Nesta segunda-feira, o Boletim Focus do Banco Central registrou a décima alta semanal seguida da expectativa mediana para o Índice Nacional de Preços ao Consumidor Amplo (IPCA) de 2021 para 5,82% – muito acima do teto da meta de 5,25%. Para 2022, foi a quinta elevação consecutiva. Desta vez, a mediana das estimativas subiu de 3,70% para 3,78% – 0,28 ponto porcentual acima do alvo central (3,50%).

A economista-chefe do JPMorgan no Brasil, Cassiana Fernandez, destaca que já esperava avanço das expectativas de inflação após o IPCA ter superado as expectativas em maio. O índice de inflação subiu 0,83%, contra 0,76% do teto da pesquisa do Projeções Broadcast.

Contudo, a economista afirma que a projeção do Boletim Focus foi pior do que a esperada. Houve aumento das estimativas para a inflação de 2022 ao mesmo tempo em que ocorreram a alta das projeções para a taxa Selic no fim de 2021 (de 5,75% para 6,25%) e a queda na expectativa de câmbio, de R$ 5,30 para R$ 5,18 no fim deste ano. Para 2022, a estimativa do mercado para o dólar caiu de R$ 5,30 para R$ 5,20.

════

## TAREFAS PROPOSTAS
1/ Segundo o trecho fornecido, quanto subiu o IPCA em maio?
2/ Liste todos os valores distintos em reais (R$) citados no trecho fornecido.
3/ Repita, do trecho fornecido, tudo o que vai de "A economista-chefe do" até "do Projeções Broadcast.".

## DADOS FORNECIDOS
════

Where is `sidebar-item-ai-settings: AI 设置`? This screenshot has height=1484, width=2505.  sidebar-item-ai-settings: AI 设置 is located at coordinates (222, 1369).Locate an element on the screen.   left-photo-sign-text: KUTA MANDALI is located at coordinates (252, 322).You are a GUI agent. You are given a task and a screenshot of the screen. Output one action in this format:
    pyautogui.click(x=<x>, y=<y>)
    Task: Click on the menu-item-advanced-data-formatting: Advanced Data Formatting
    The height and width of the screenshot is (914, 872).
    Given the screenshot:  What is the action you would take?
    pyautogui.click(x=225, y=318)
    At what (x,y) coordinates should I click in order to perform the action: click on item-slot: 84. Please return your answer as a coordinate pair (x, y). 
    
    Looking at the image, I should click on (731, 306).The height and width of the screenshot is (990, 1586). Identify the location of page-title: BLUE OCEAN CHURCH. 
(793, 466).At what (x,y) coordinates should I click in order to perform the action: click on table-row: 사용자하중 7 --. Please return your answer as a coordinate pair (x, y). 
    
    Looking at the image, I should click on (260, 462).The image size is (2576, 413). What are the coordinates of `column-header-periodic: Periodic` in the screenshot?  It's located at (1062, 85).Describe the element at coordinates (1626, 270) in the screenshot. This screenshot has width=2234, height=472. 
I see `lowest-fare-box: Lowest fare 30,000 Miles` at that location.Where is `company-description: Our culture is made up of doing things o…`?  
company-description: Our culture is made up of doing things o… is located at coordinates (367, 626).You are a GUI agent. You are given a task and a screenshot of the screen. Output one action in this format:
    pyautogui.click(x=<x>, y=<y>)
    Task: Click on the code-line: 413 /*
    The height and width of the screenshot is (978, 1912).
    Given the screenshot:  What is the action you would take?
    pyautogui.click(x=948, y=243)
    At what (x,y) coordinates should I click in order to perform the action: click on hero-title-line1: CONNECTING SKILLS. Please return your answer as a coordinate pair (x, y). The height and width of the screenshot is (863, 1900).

════

## SUAS RESPOSTAS
1/ O IPCA subiu 0,83% em maio.

2/ R$ 5,30; R$ 5,18; R$ 5,20

3/
A economista-chefe do JPMorgan no Brasil, Cassiana Fernandez, destaca que já esperava avanço das expectativas de inflação após o IPCA ter superado as expectativas em maio. O índice de inflação subiu 0,83%, contra 0,76% do teto da pesquisa do Projeções Broadcast.